Le type avait sorti une arme et me menaçait purement et simplement, et tout cela pour un sondage ! Je me calmai un peu, ne sachant s'il s'agissait ou pas d'une plaisanterie. Mais il n'avait pas l'air de quelqu'un qui blague. Alors je m'installai dans le fauteuil du salon où mon livre m'attendait avec une patience de libraire, et j'invitai l'intrus à s'installer sur le canapé. Je n'allais quand même pas lui proposer une bière ou un café.

  • Première question : généralement croyez-vous aux sondages ?

  • Oui et non.

  • Il n'y a qu'une case possible. C'est oui ou c'est non.

  • Il n'y a pas : « ne se prononce pas » ?

  • Si vous voulez, mais c'est en option. C'est comme un joker, vous ne pouvez l'utiliser que trois fois.

  • Bon, alors disons : « ne se prononce pas ».

  • Une fois. Deuxième question : croyez-vous aux sondages dans le domaine politique ?

C'est alors qu'on sonna une nouvelle fois à la porte. Je ne savais que faire. Le type me toisa :

  • Allez ouvrir, mais je vous préviens : je vous ai à l'oeil.

C'était le livreur de pizza.

  • Mais je n'ai rien commandé !

  • Non, c'est un geste commercial.

  • C'est gentil, mais j'ai déjà mangé et... j'ai quelqu'un chez moi.

  • Peu importe. Cette pizza a été faite spécialement pour vous en tenant compte de vos commandes précédentes, c'est à dire qu'elle est parfaitement à votre goût.

  • Une autre fois, merci.

  • Ecoutez, on ne va pas discuter à l'infini pour qu'après vous me disiez que la pizza est froide. Avancez.
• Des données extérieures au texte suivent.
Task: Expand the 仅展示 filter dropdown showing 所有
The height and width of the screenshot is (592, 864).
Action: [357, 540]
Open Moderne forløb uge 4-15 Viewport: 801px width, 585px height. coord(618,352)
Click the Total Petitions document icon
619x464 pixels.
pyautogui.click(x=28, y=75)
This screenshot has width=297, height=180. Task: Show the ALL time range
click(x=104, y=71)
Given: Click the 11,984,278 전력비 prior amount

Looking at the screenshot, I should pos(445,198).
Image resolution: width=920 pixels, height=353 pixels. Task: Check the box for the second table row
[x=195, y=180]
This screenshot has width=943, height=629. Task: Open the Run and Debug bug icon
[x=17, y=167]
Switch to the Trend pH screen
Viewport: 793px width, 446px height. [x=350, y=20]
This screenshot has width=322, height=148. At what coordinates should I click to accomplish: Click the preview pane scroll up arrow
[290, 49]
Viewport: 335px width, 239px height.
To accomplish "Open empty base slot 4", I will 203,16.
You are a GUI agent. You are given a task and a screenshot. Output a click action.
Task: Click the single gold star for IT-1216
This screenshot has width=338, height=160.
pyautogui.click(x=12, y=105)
Il me poussa brutalement et sortit un couteau avec une lame de dix-sept centimètres pour me menacer. Le sondeur intervint :

  • Vous pouvez très bien répondre à un sondage tout en mangeant un bout de pizza. Si vous en avez trop, je me dévouerai pour la finir.

  • Bon, comme vous voudrez. Apparemment, je n'ai pas trop le choix.

  • Bonjour, dit-il au livreur de pizza, oui, celui-là est un peu compliqué. Il a commencé par faire des histoires pour répondre à quelques questions simples.

  • Je connais ce genre de type ; si on ne les bouscule pas un peu. On n'obtient rien. Tout de même une pizza de cette qualité, et gratis en plus ! ça ne se refuse pas, merde alors ! 

  • Auriez-vous l'obligeance de baisser un peu la lame de votre couteau ?

  • Laisse tomber, je l'ai à l'oeil de toute façon. Alors j'attends toujours ma réponse. Croyez-vous aux sondages dans le domaine politique ?

  • Ca dépend. Lors d'une élection, par exemple, je n'y crois pas, parce que sinon... il est inutile d'aller voter. Autrement, hors élection, je regarde un peu les sondages, oui.

  • Rien n'est jamais acquis avec celui-là. Vous me faites trois phrases là où je vous demande oui ou non. En plus, je ne sais pas si on vous a dit, mais on ne parle pas la bouche pleine.

  • Ne se prononce pas la bouche pleine.

  • Deux fois. Troisième question : croyez-vous aux sondages dans le domaine des mœurs ?

Une nouvelle fois, nous fûmes interrompus. Cette fois, on n'avait pas sonné, mais quelqu'un frappait à la porte, et de façon insistante. Le livreur de pizza s'adressa à moi en me poussant vers la porte et en me suivant dans mon dos.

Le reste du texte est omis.